Selain itu, khusus kasus perdagangan ilegal satwa yang melibatkan harimau sumatera, sepanjang 2010-2021, yang berasal dari barang buktinya saja sudah merepresentasi setidaknya 189 individu harimau sumatera. Bila dikerucutkan dalam 5 tahun terakhir ditemukan sebanyak 132 individu harimau dalam kasus-kasus perdagangan ilegal satwa.
Terkait perdagangan ilegal harimau sumatera, jenis bagian tubuh yang diperjualbelikan sepanjang 2000-2018 didominasi oleh perdagangan dari kulit harimau yaitu sebanyak 176 kejadian. Tingginya angka perdagangan kulit harimau ini jangan sampai justru pejabat tinggi Negara termasuk dalam perhitungan kejadian tersebut di dalamnya.
"Lalu bagaimana kita dapat memastikan kebenaran dalam pernyataan yang disampaikan Bamsoet di atas?
Salah satu caranya, bisa menggunakan pengecekan DNA. Apalagi bagian objek mirip kulit harimau itu sangat besar dan terlihat utuh, sehingga bisa banyak bagian yang bisa dijadikan sampel untuk dilakukan pengujian DNA guna memastikan asli atau tidaknya kulit harimau tersebut.
Pertanyaan selanjutnya, bagaimana jika objek yang ada di atas meja di Ruang Ketua MPR RI tersebut ternyata bagian tubuh dari harimau sumatera sungguhan, akankah proses penegakan hukum dijalankan, sebagaimana diatur dalam peraturan perundang-undangan?
Sebagai gambaran saja, selama ini hukuman yang dijatuhkan kepada terpidana terkait perdagangan ilegal harimau sumatera sangat rendah, rata rata 2,5 tahun dan maksimal hanya di angka 4 tahun saja.
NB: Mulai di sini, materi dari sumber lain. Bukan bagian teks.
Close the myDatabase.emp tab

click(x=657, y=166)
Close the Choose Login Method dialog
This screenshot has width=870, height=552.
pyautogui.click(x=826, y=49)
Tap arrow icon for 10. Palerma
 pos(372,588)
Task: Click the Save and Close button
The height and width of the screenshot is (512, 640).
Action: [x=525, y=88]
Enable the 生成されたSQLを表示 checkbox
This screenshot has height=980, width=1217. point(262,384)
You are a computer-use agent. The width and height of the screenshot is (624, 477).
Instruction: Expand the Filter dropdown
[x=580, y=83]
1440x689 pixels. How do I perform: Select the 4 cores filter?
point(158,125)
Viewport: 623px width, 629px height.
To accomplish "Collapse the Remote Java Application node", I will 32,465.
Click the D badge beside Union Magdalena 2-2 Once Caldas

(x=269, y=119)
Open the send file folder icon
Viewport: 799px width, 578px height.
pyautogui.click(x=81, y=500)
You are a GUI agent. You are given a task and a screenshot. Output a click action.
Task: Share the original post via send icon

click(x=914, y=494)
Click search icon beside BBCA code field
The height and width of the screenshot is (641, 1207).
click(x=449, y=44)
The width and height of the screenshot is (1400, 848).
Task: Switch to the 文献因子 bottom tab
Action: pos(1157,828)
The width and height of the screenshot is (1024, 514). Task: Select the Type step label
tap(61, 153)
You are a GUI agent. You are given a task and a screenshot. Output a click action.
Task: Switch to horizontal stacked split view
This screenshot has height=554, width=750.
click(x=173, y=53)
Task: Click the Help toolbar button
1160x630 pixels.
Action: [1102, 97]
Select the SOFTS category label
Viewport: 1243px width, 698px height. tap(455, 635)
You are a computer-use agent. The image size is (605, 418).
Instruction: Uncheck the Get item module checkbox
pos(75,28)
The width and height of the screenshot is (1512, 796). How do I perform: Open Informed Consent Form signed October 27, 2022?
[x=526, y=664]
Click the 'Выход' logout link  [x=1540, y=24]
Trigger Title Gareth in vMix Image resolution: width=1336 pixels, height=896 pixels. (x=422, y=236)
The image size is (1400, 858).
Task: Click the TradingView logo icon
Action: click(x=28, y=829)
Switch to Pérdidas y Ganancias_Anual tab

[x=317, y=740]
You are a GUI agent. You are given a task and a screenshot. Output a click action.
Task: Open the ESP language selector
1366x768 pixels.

Rendahnya hukuman ini menyebabkan para pelaku atau mereka yang keranjingan memperdagangkan atau mengoleksi bagian-bagian tubuh satwa dilindungi ini tidak jera menjalankan lagi bisnis ilegalnya, sekeluarnya dari penjara.
Bicara denda, juga relatif kecil. Sejauh ini paling tinggi hanya Rp100 juta. Persoalannya, denda ini dimungkinkan diganti (subsider) dengan kurungan penjara 2 bulan. Artinya, jika kita berharap para proses penegakan hukum yang berlaku saat ini tidak menghadirkan efek jera (deterrent effect).
Proses penegakan hukum yang tidak menghadirkan efek jera sangat terlihat dari masih banyaknya kejadian berulang terkait perdagangan ilegal terkait harimau sumatera. Dalam kurun waktu 6 tahun, yaitu 2015-2021, tercatat terdapat 97 kasus terkait harimau sumatera. Bila dirata-rata dalam satu tahun setidaknnya ada lebih dari 16 kasus terkait harimau sumatera, atau setidaknya minimal ada 1 kali kejadian per bulannya.
Angka tersebut termasuk tinggi bila dibandingkan dengan jumlah populasi harimau sumatera yang sudah tidak lagi disebut banyak, bahkan terus menerus mengalami penurunan jumlah populasi. Adapun provinsi yang paling banyak terjadi pelanggaran terkait perdagangan ilegal harimau sumatera adalah Jambi, dengan angka kasus mencapai 23 kasus dalam kurun waktu 6 tahun.
Kejadian ini membuahkan tanda tanya sangat besar tentang perilaku pejabat tinggi negara yang masih gemar memajang dan memamerkan objek seperti itu. Terlepas objek itu palsu atau asli, perilaku ini sedikit banyak bakal merangsang masyarakat luas untuk meniru.
Penulis berpendapat, perilaku seperti ini harusnya secepatnya dicarikan jalan keluarnya, dan secepat mungkin disudahi. Karena tidak menunjukkan sama sekali perhatian terhadap kondisi biodiversitas yang terus menerus menurun dari waktu ke waktu baik itu di Indonesia ataupun di seluruh Dunia.